### WHAT YOU WILL DO
Give the lines again exactly as they appear below, from the line with "Click the tag icon beside Tags" to the line with "Click the chevron on the gender dropdown", both included, and only those lines. Leave every picture out.

### INFORMATION SHOWN
○ ○ ○ ○ ○

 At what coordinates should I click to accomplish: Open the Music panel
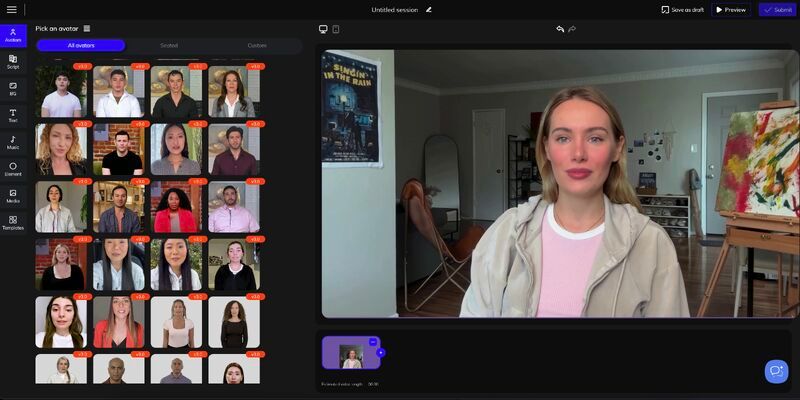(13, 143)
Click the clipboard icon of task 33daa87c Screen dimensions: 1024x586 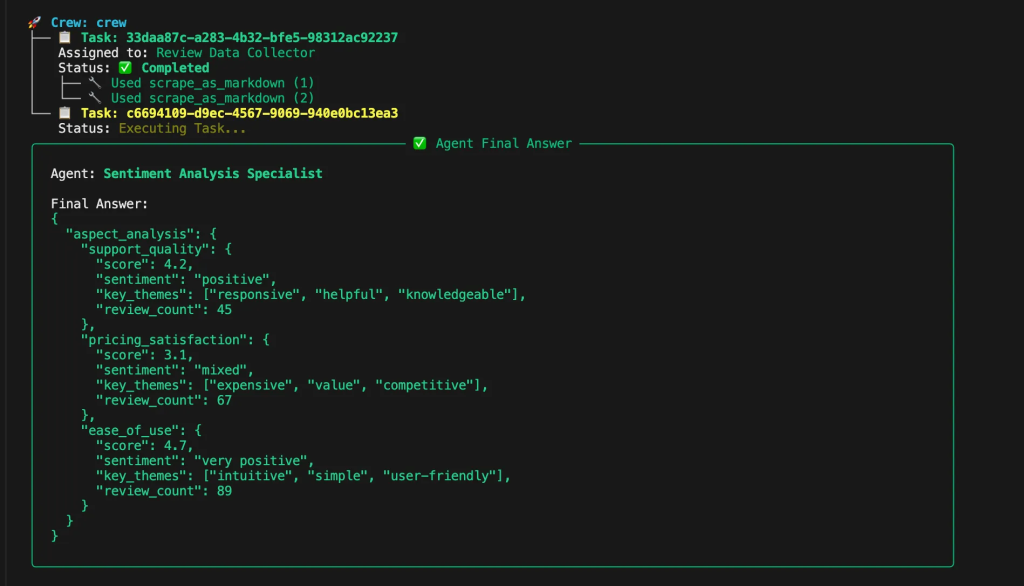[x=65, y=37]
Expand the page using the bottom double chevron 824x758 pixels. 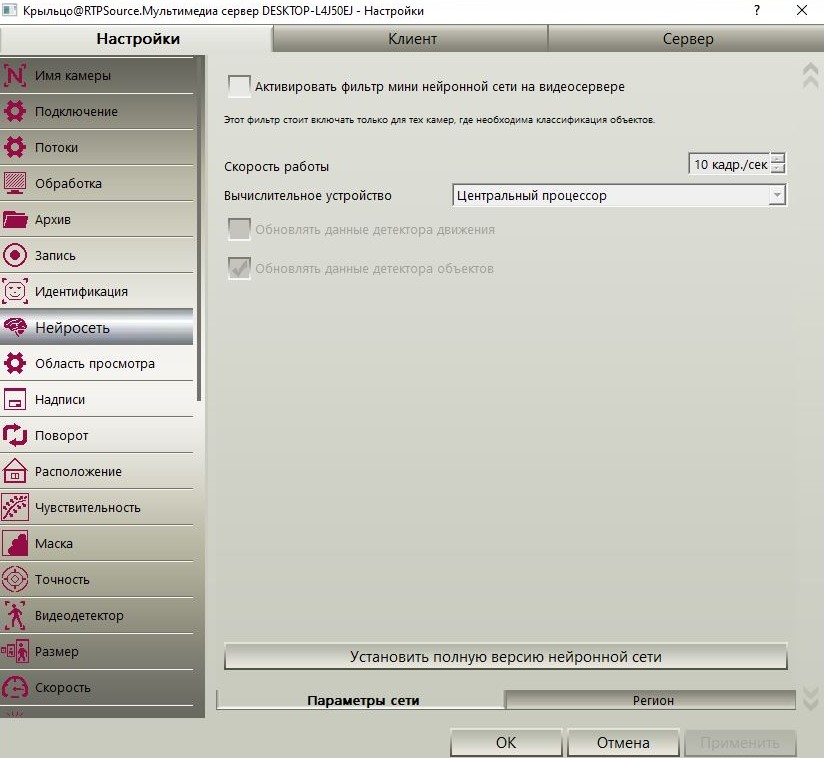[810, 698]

○ ○ ○ ○ ○

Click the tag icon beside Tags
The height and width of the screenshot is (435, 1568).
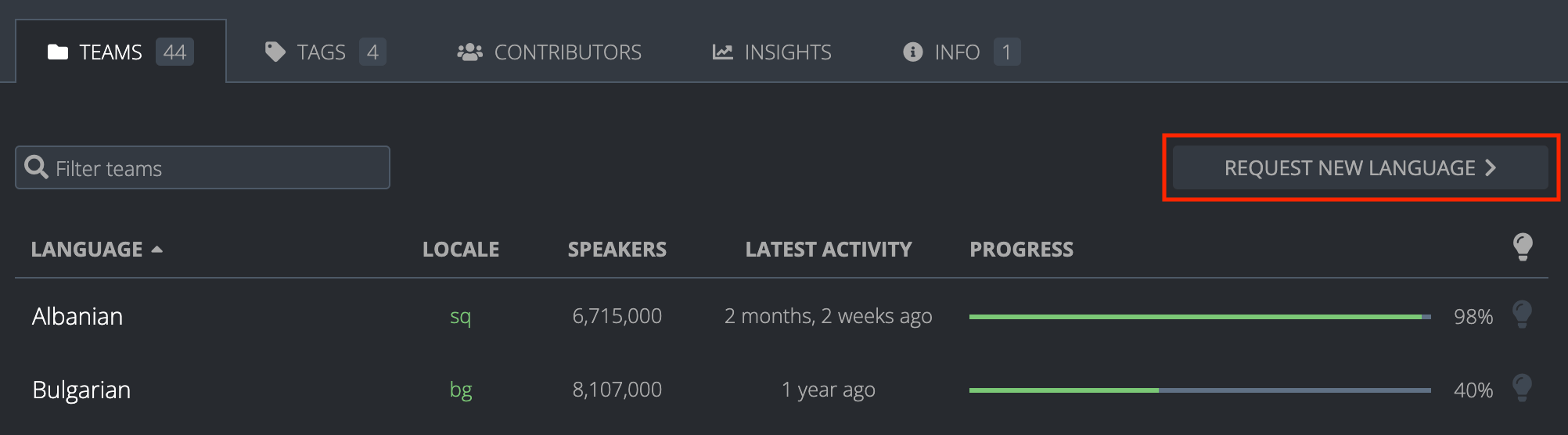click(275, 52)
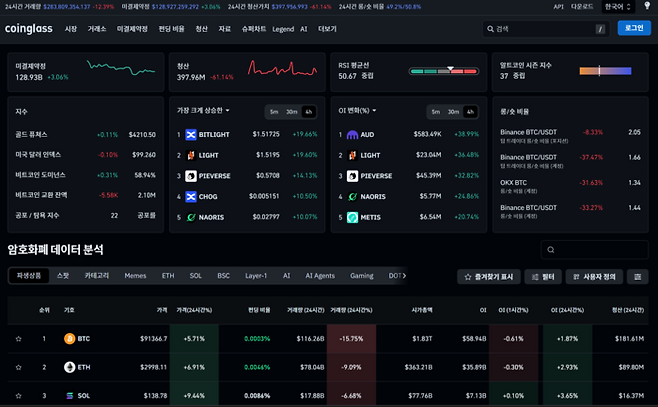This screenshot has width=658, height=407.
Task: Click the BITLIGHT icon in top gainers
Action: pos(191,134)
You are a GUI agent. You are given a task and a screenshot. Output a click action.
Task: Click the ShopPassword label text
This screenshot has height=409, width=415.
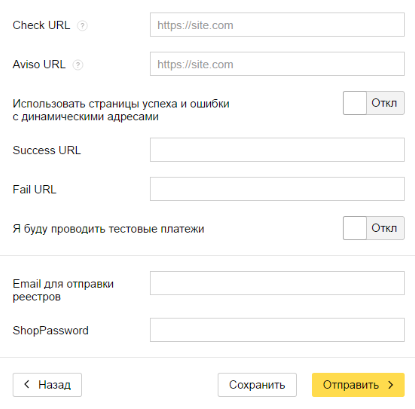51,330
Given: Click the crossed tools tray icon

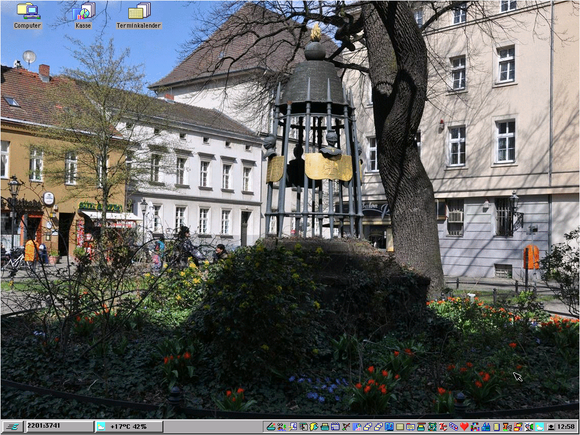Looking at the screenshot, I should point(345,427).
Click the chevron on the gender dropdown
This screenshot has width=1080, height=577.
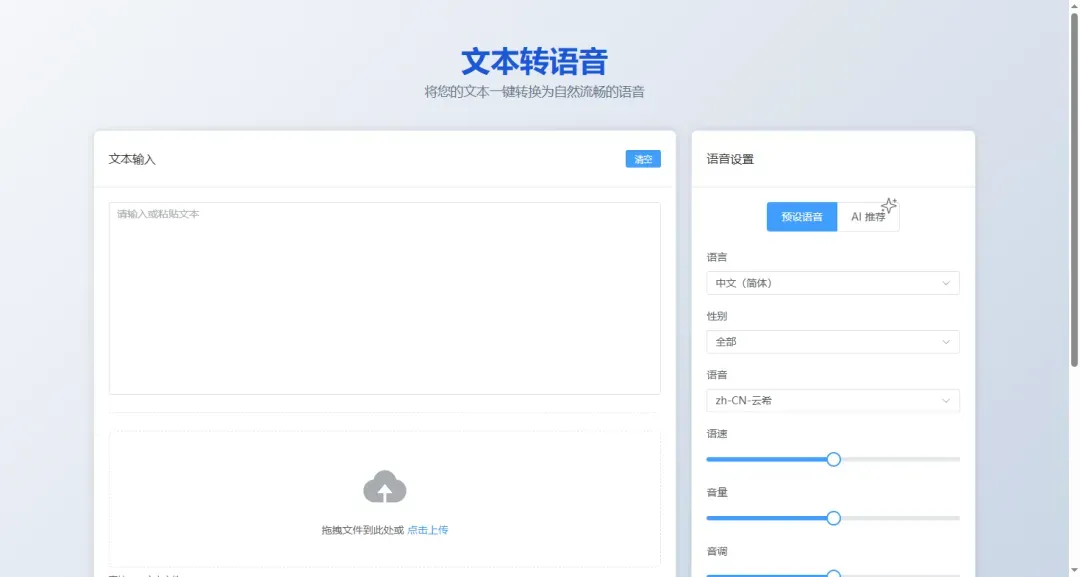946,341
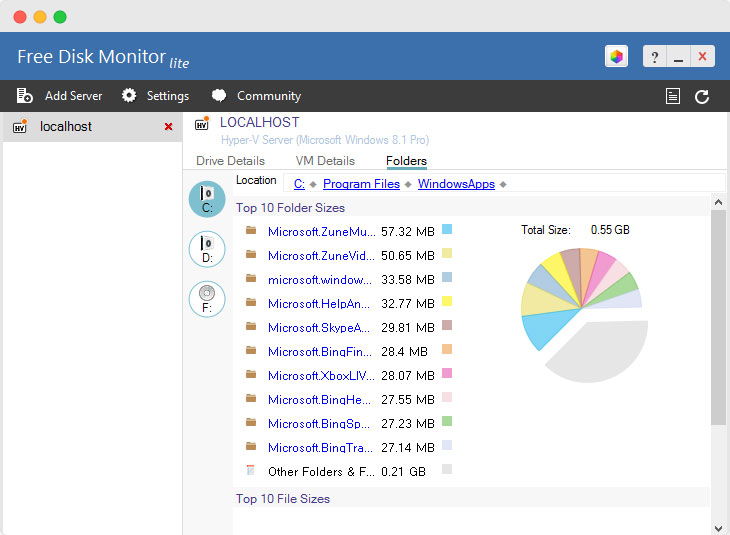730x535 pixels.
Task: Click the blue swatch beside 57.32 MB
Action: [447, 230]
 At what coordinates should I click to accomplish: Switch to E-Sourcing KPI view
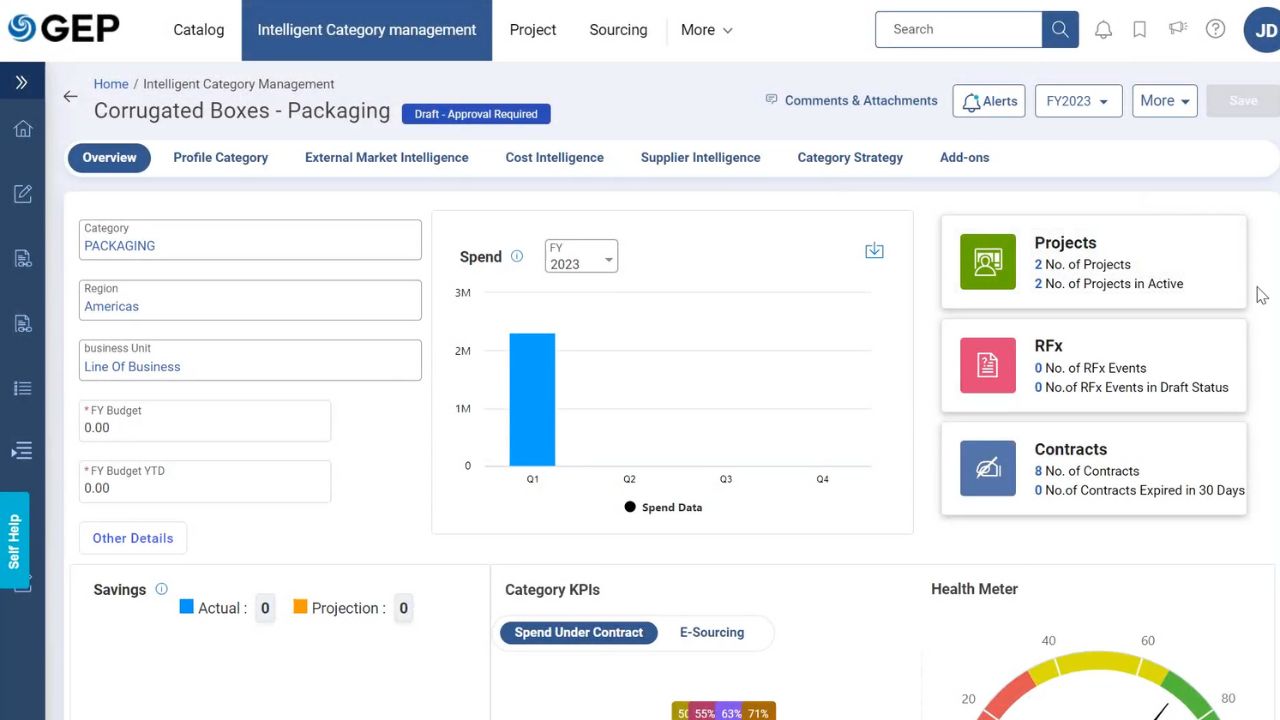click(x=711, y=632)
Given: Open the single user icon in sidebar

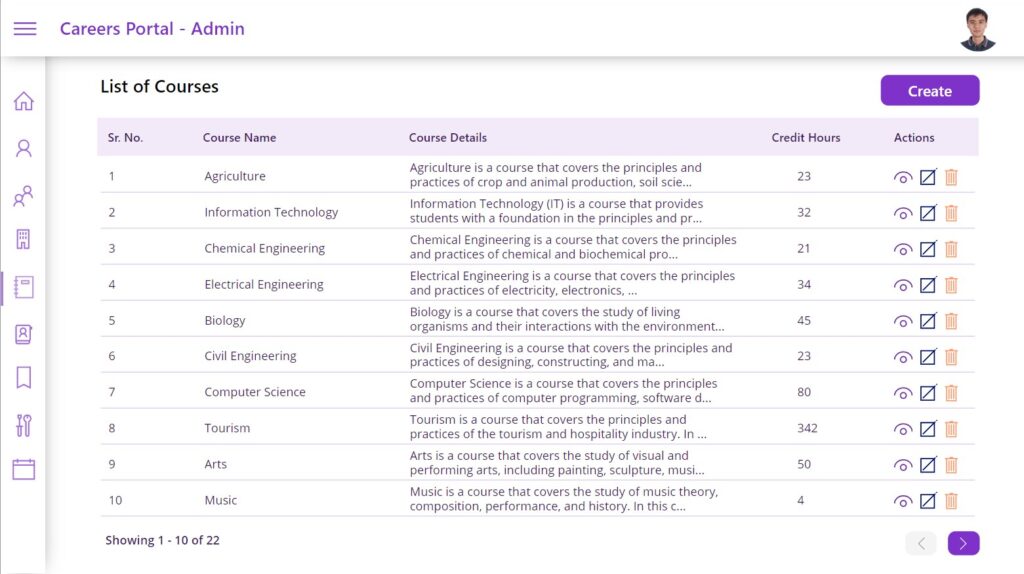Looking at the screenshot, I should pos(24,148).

○ ○ ○ ○ ○

### SOLUTION TO THIS EXERCISE
Click the tag icon beside Tags
The height and width of the screenshot is (435, 1568).
click(275, 52)
This screenshot has width=658, height=407.
Task: Click the BITLIGHT icon in top gainers
Action: pos(191,134)
You are a GUI agent. You are given a task and a screenshot. Output a click action.
Task: Click the ShopPassword label text
This screenshot has height=409, width=415.
51,330
Given: Click the crossed tools tray icon

Looking at the screenshot, I should point(345,427).
Click the chevron on the gender dropdown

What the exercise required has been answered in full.